PROVIDED RECORDS.
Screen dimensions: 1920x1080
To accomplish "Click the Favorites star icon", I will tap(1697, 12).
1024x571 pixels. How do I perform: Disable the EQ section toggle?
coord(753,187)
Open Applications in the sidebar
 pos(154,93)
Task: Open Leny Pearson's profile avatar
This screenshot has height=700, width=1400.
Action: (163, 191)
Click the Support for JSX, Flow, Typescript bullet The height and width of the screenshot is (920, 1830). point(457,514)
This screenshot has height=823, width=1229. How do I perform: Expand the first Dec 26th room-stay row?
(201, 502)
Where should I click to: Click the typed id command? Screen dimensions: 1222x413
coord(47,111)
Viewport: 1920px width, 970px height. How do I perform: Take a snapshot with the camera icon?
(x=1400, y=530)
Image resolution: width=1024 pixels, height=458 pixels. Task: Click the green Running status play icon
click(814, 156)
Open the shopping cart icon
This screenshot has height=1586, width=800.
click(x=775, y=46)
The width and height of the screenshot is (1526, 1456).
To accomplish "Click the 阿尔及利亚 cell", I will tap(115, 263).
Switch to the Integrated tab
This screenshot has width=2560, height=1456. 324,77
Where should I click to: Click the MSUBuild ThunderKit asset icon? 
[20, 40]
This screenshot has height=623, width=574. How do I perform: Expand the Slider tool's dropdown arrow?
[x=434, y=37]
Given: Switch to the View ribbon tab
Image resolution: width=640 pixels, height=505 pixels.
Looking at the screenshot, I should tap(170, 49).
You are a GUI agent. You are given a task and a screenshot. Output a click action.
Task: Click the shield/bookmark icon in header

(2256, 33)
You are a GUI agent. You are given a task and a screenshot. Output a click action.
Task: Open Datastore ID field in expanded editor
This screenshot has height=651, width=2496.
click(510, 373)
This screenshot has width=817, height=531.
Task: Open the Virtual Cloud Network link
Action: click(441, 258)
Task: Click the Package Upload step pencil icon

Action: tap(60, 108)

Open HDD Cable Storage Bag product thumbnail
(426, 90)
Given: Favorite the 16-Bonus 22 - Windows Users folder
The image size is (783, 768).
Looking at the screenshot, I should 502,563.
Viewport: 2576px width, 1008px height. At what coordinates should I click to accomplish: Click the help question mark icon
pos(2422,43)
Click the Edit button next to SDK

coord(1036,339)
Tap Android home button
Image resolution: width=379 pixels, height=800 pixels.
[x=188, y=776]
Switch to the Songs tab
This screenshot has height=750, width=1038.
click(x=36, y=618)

SHORT PROBLEM.
Convert the entire listing above into a numbered list, leaving out any blank lines.

REPLY TO THE EXERCISE.
1. Screen dimensions: 1920x1080
2. To accomplish "Click the Favorites star icon", I will tap(1697, 12).
3. 1024x571 pixels. How do I perform: Disable the EQ section toggle?
4. coord(753,187)
5. Open Applications in the sidebar
6.  pos(154,93)
7. Task: Open Leny Pearson's profile avatar
8. This screenshot has height=700, width=1400.
9. Action: (163, 191)
10. Click the Support for JSX, Flow, Typescript bullet The height and width of the screenshot is (920, 1830). point(457,514)
11. This screenshot has height=823, width=1229. How do I perform: Expand the first Dec 26th room-stay row?
12. (201, 502)
13. Where should I click to: Click the typed id command? Screen dimensions: 1222x413
14. coord(47,111)
15. Viewport: 1920px width, 970px height. How do I perform: Take a snapshot with the camera icon?
16. (x=1400, y=530)
17. Image resolution: width=1024 pixels, height=458 pixels. Task: Click the green Running status play icon
18. click(814, 156)
19. Open the shopping cart icon
20. This screenshot has height=1586, width=800.
21. click(x=775, y=46)
22. The width and height of the screenshot is (1526, 1456).
23. To accomplish "Click the 阿尔及利亚 cell", I will tap(115, 263).
24. Switch to the Integrated tab
25. This screenshot has width=2560, height=1456. 324,77
26. Where should I click to: Click the MSUBuild ThunderKit asset icon? 
27. [20, 40]
28. This screenshot has height=623, width=574. How do I perform: Expand the Slider tool's dropdown arrow?
29. [x=434, y=37]
30. Given: Switch to the View ribbon tab
31. Image resolution: width=640 pixels, height=505 pixels.
32. Looking at the screenshot, I should tap(170, 49).
33. You are a GUI agent. You are given a task and a screenshot. Output a click action.
34. Task: Click the shield/bookmark icon in header
35. (2256, 33)
36. You are a GUI agent. You are given a task and a screenshot. Output a click action.
37. Task: Open Datastore ID field in expanded editor
38. This screenshot has height=651, width=2496.
39. click(510, 373)
40. This screenshot has width=817, height=531.
41. Task: Open the Virtual Cloud Network link
42. Action: click(441, 258)
43. Task: Click the Package Upload step pencil icon
44. Action: tap(60, 108)
45. Open HDD Cable Storage Bag product thumbnail
46. (426, 90)
47. Given: Favorite the 16-Bonus 22 - Windows Users folder
48. The image size is (783, 768).
49. Looking at the screenshot, I should 502,563.
50. Viewport: 2576px width, 1008px height. At what coordinates should I click to accomplish: Click the help question mark icon
51. pos(2422,43)
52. Click the Edit button next to SDK
53. coord(1036,339)
54. Tap Android home button
55. Image resolution: width=379 pixels, height=800 pixels.
56. [x=188, y=776]
57. Switch to the Songs tab
58. This screenshot has height=750, width=1038.
59. click(x=36, y=618)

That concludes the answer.